The SOMNOscreen plus has been evaluated and found to conform to the following electromagnetic compatibility and electrical safety standards:
IEC 60601-1 Medical electrical equipment – Part 1: General requirements for basic safety and essential performance
IEC 60601-1-2 Medical electrical equipment - Part 1-2: General requirements for basic safety and essential performance - Collateral standard: Electromagnetic compatibility
Software documentation to support a moderate level of concern is provided.
AASM Fulfillment
Signal recorded by the SOMNOscreen plus underwent performance testing demonstrating that all signal types being recorded comply with the performance criteria set forth by SOMNOmedics that includes the minimum performance specification recommended by the American Academy of Sleep Medicine (AASM).

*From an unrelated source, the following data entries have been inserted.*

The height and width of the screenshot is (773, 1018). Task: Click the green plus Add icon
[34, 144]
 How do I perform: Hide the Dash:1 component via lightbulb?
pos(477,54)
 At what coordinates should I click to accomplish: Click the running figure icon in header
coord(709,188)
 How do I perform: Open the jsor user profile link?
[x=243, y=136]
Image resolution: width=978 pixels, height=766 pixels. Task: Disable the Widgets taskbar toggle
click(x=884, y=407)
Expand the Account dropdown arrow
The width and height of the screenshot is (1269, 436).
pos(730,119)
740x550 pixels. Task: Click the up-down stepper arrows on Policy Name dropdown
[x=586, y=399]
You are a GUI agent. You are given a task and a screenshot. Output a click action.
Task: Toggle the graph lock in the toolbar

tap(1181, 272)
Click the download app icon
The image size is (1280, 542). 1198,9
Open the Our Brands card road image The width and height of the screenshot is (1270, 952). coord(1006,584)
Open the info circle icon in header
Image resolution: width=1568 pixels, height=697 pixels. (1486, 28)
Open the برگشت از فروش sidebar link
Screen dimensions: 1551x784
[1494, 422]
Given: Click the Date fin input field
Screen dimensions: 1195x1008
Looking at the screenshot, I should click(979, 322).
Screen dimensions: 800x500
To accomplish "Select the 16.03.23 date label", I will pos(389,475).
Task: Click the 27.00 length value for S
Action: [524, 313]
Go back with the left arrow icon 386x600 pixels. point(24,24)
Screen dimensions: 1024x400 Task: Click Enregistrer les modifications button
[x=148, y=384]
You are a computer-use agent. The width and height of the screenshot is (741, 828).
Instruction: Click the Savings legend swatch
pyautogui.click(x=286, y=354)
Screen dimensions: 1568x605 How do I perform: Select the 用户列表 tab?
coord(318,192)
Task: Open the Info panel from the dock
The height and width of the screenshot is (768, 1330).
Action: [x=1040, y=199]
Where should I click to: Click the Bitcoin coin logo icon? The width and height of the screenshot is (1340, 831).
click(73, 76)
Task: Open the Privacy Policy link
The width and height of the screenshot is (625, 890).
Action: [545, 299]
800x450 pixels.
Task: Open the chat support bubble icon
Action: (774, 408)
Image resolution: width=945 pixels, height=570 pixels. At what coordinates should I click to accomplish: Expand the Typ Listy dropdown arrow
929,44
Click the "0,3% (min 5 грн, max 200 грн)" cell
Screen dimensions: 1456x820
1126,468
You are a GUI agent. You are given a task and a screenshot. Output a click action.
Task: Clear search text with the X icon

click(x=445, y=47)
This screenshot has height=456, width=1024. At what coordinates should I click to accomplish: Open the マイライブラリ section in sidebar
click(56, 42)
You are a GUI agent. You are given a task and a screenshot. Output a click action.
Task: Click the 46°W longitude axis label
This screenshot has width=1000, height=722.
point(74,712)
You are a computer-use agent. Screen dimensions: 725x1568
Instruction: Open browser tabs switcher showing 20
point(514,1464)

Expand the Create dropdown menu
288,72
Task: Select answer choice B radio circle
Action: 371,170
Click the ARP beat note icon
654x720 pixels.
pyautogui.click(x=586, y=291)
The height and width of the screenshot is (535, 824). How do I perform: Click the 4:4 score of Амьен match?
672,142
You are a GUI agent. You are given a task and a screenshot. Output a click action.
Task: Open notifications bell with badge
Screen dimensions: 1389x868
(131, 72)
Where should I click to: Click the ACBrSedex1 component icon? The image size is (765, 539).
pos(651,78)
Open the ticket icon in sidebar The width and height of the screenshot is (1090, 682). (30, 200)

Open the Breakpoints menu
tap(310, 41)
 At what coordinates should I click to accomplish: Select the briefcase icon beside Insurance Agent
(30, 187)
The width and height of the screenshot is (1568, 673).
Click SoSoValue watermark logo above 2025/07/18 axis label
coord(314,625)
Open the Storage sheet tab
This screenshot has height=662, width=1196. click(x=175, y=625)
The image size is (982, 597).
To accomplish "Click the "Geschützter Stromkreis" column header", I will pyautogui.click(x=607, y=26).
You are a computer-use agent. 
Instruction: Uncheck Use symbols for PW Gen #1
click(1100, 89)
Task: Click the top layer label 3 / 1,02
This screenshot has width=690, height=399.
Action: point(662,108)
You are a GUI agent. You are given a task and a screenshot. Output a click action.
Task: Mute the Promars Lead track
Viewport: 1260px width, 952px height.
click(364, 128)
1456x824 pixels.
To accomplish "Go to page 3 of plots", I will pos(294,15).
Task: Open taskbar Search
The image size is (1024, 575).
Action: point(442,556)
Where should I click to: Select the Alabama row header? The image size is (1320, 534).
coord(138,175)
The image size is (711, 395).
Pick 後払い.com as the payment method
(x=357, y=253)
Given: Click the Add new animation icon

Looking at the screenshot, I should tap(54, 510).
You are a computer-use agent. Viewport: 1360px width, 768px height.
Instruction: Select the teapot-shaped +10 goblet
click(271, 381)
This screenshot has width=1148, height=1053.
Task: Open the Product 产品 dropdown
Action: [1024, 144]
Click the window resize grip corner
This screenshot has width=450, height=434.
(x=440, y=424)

Submission provides a detailed analysis of the requirements from AASM manual, a wellestablished reference to clinicians when using devices to assist in the evaluation of PSG, and its fulfilment of SOMNOscreen plus compared to ALICE 5 System.
Biocompatibility
Many of the accessory components to be used with the SOMNOscreen plus have been previously cleared by FDA. For new components, the biocompatibility has been established according to ISO 10993.
16
Declarations of Conformity to the following standards is provided in the submission:
| Standard | FDA Recognition # |
|---|---|
| ISO 14971 Medical devices -- Application of risk management to medical devices | 5-40 |
| ISO 13485 Medical devices - Quality management systems - Requirements for | |
| regulatory purposes | N/A |
| ISO 10993-1 Evaluation and testing within a risk management process | 2-220 |
| ISO 10993-5 Tests for in vitro cytotoxicity | 2-245 |
| ISO 10993-10 Tests for irritation and skin sensitization | 2-174 |
| IEC/ANSI 60601-1:2005 | 19-4 |
| EN 60601-1-2:2015 (IEC 60601-1-2:2014) | 19-8 |
| IEC 62366-1 Edition 1.0 2015-02 Medical devices - Part 1: Application of usability | |
| engineering to medical devices [Including CORRIGENDUM 1 (2016)] | 5-114 |
Clinical Data
Clinical data were not relied upon for a determination of substantial equivalence.
Conclusion
SOMNOscreen plus is substantially equivalent to the predicate devices Alice 5 and SOMNOscreen, SOMNOscreen EEG10-20. The performance testing demonstrated that the device met pre-specified requirements. Based on the methods and results, the subject device is substantially equivalent to the predicate device and is safe and effective for its intended use in the expanded patient population.